◆ **WHAT YOU NEED TO DO**
Please give back exactly the line with "Given: Switch to the Fix Recommendation tab" and each line after it through the end of the material, leaving out the pictures.
---------- EXERCISE MATERIAL ----------
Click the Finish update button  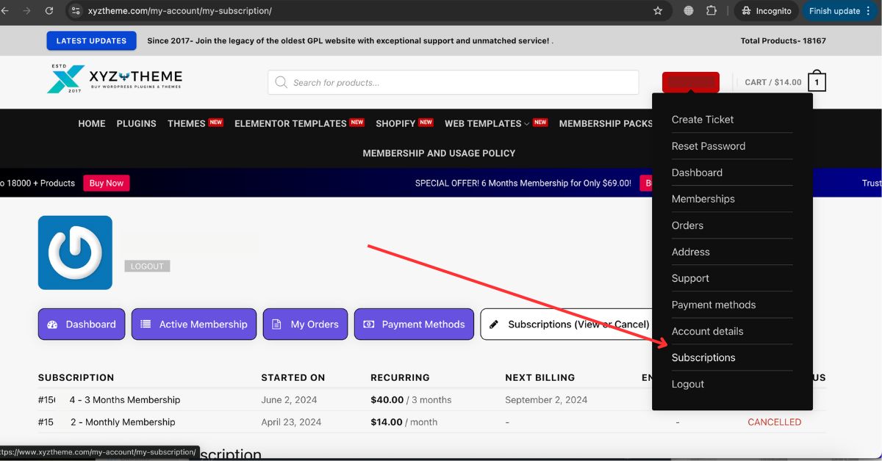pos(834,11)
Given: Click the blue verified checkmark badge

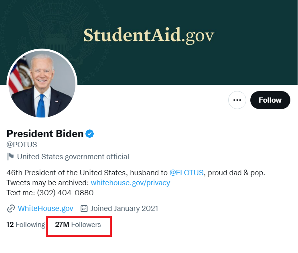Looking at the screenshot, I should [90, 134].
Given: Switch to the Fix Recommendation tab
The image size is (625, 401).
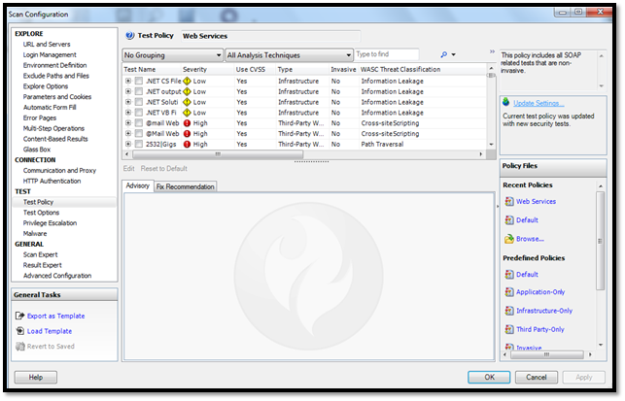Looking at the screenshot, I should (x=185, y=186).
----------
◆ **REPLY TO THE TASK**
Given: Switch to the Fix Recommendation tab
The image size is (625, 401).
Looking at the screenshot, I should (x=185, y=186).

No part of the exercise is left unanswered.